Alex: In Silicon Valley, we have this obsession with disruption. You're either disrupting or being disrupted. This influences problem selection. That is, the problems that we select to tackle are those where there is an incumbent that's inefficient.Outside Silicon Valley, I've observed that the best entrepreneurs are by and large creators, not disruptors. What I mean by that is they do three things simultaneously. The first is they're offering a product or service that was previously not available in the formal economy. Sometimes they're formalizing an informal service. The second is they aren’t offering a top-of-market solution. They are producing something that starts off as mass market from the beginning. The third is they're often the shoulders of giants upon which other companies are built. Frontier innovators must often build the “full stack”--not just the actual front-end application but the infrastructure their businesses and products require. This in turn provides the enabling infrastructure for other subsequent companies.

EVCA: Silicon Valley startups operate on the mantra of high growth at the cost of high cash burn. From your book, that’s not how frontier innovators operate. Can you elaborate more on the approaches for startup growth and operations in frontier ecosystems?

Alex: In technology, it feels like everyone has an animal. In Silicon Valley, you'd say the unicorn is the animal, right? The unicorn is a business that's worth a billion dollars.

But it also represents a philosophy: underpinned by a growth at any cost mentality - where it's okay to subsidize user acquisition in service of growth, where it's okay to have unsustainable unit economics and unsustainable burn in service of growth, and where it's okay to take a short term approach under that lens.

Outside Silicon Valley, the best entrepreneurs are operating in a tougher ecosystem with less capital, less resources, less depth of trained human capital, and more macroeconomic shocks. There, it is neither prudent nor practical to grow at all costs. And so, outside of Silicon Valley, the model that I propose is the camel. When times are good, they thrive – they can sprint across the desert and they can guzzle water faster than any other animal. But when times are bad, they can survive.  In my analogy, camels are businesses that still want to scale and build industry-shaking returns, but they do so differently. They think about sustainable unit economics from the get-go, thinking about the right pricing, managing burn of the business. They take a long term approach that builds resiliency into the business model.

EVCA: What I really liked about your book is that it challenged my conceptions about how to invest and what geographies to look at for good startups. For many U.S.- or Canada-based firms, for example, they only focus on North America. European firms typically only focus on Europe and maybe also Israel.
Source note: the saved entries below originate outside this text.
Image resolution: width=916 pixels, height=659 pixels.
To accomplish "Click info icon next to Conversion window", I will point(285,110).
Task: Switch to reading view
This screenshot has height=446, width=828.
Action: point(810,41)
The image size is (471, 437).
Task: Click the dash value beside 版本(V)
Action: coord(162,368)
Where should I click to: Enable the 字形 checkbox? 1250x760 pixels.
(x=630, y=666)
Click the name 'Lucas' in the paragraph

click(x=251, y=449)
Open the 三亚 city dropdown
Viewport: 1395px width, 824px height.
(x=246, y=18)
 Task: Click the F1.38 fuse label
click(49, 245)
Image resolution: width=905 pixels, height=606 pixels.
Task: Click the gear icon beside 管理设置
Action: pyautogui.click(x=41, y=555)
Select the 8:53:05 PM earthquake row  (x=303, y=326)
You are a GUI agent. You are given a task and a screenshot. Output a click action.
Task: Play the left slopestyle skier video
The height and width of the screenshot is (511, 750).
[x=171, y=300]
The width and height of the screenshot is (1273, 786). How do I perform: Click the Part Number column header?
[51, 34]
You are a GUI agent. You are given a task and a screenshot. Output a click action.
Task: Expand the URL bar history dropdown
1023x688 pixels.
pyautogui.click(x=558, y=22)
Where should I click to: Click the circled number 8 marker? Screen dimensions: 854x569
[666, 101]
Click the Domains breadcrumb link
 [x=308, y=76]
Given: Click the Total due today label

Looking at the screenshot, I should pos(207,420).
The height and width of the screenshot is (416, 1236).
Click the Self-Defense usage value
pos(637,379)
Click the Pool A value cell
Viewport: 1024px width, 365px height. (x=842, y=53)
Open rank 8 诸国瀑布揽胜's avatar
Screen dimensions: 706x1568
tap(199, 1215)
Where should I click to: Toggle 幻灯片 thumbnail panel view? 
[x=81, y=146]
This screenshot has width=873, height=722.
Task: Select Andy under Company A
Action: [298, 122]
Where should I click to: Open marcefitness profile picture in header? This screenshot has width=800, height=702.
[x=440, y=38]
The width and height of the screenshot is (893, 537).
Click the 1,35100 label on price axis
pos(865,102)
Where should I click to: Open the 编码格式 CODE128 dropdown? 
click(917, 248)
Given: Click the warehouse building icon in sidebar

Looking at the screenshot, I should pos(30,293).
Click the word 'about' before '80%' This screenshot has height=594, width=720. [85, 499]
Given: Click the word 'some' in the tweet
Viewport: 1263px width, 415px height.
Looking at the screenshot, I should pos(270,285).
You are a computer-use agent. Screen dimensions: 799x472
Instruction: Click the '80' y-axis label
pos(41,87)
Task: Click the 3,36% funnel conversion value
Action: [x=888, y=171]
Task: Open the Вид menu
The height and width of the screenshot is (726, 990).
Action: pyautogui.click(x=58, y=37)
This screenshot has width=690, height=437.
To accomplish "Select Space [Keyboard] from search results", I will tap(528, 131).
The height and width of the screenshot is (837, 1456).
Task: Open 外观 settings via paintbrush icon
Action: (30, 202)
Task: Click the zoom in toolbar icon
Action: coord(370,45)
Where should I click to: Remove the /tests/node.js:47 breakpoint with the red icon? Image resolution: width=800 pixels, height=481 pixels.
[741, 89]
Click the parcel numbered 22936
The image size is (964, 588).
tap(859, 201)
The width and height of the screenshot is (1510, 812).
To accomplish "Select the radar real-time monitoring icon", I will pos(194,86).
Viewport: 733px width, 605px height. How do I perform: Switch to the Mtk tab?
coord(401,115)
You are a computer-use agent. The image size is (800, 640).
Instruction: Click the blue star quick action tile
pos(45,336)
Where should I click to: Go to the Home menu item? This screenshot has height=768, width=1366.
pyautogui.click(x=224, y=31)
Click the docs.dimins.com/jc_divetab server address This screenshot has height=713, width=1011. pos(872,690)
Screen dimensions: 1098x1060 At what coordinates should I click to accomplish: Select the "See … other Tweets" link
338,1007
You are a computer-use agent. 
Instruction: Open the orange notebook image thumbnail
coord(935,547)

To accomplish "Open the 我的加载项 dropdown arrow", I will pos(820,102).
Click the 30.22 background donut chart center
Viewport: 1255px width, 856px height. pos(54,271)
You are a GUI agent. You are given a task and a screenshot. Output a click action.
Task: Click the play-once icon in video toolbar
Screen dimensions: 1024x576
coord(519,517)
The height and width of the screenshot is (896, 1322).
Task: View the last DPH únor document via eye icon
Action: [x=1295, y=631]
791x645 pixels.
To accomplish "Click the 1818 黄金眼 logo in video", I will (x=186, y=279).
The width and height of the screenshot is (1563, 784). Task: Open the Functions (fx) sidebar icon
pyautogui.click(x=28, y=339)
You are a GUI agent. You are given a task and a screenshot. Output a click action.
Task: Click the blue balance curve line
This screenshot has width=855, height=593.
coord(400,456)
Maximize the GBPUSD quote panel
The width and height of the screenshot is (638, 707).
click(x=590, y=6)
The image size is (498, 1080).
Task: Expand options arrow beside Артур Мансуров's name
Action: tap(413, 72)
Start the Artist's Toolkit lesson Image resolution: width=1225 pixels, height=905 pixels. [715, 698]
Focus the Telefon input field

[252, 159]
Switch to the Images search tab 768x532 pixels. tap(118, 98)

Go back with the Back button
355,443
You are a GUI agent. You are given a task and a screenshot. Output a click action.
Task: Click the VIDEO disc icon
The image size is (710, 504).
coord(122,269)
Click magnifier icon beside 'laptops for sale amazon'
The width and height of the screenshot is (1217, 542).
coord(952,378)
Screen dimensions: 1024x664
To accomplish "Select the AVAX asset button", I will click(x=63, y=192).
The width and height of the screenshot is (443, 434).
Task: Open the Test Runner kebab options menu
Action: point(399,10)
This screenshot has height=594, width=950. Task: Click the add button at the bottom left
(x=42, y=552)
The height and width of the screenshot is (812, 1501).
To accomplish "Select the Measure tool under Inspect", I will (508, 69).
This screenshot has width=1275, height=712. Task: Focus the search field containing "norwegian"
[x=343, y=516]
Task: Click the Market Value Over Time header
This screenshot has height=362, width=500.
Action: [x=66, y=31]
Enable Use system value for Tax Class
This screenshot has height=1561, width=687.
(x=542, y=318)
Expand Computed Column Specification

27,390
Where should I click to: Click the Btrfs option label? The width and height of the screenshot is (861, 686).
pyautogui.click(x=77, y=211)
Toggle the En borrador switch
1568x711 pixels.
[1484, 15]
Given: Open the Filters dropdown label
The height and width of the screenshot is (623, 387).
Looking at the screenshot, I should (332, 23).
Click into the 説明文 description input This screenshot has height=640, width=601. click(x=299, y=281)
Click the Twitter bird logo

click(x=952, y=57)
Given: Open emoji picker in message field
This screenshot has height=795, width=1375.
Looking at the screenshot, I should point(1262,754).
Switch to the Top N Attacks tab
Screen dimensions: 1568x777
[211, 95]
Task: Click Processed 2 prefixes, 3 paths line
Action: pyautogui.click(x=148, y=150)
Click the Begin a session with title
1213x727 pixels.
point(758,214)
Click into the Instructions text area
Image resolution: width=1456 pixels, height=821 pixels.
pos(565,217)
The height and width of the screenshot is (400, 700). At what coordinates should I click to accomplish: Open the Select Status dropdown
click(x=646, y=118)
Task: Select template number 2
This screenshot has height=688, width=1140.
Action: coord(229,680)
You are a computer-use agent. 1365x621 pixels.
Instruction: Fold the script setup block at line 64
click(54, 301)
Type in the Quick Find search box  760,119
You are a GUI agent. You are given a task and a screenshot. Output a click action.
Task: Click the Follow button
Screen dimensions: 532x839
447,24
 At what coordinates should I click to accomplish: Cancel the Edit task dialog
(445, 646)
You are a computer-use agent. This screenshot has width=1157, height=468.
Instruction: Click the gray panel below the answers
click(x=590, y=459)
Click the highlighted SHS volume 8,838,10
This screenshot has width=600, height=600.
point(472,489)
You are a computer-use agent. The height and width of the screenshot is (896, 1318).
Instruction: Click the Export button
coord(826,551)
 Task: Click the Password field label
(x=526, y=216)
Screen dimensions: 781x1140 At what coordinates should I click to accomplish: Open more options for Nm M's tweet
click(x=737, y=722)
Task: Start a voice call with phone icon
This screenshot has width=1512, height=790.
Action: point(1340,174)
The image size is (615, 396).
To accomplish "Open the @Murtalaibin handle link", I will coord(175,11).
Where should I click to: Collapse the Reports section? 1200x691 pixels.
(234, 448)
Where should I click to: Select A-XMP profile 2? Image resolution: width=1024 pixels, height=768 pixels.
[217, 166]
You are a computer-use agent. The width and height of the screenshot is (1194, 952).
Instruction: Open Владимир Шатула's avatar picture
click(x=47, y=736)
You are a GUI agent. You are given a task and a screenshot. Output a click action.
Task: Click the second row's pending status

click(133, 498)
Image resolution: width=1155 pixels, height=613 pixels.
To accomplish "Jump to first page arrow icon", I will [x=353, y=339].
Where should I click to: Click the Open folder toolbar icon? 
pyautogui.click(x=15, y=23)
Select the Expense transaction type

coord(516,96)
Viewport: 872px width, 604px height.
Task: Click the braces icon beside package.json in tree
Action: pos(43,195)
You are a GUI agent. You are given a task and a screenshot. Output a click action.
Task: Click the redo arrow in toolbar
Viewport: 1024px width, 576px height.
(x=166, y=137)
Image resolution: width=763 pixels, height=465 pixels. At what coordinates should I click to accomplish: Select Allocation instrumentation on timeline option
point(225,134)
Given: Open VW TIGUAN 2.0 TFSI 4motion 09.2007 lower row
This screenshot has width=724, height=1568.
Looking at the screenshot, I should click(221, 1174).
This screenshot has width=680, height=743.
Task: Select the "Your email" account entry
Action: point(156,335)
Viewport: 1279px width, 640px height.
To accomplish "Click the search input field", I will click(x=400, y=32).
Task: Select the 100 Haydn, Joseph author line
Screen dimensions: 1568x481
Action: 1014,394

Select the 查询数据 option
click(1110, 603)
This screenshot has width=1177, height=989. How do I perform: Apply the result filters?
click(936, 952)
Given this, do you think VCs are missing out and not looking at other ecosystems for investment opportunities?

Alex: Unequivocally. I believe that VC’s that are not looking at the rest of the world are missing out. It used to be that the action was in a handful ecosystems; that it was okay as the adage went to invest and be home for dinner after the board meeting.But no longer. There are 480 startup ecosystems around the world. Eighty-five of them have created billion dollar businesses. The proportion of billion dollar businesses built outside Silicon Valley is increasing every year. China alone is 30% of unicorns. So you have to think global, because the best businesses are going to get built from everywhere. If you only look at Silicon Valley, you will miss the best in the category from elsewhere.

About Alex Lazarow

Alex Lazarow has worked at the intersection of investing, innovation, and economic development across the public, private, and social sectors for more than a decade. He is a venture capitalist with Cathay Innovation and was previously with Omidyar Network. He is a Kauffman Fellow, Council on Foreign Relations term member, and an adjunct professor specializing in social-impact investment and entrepreneurship at the Middlebury Institute of International Studies at Monterey. He is a graduate of Harvard Business School and the University of Manitoba.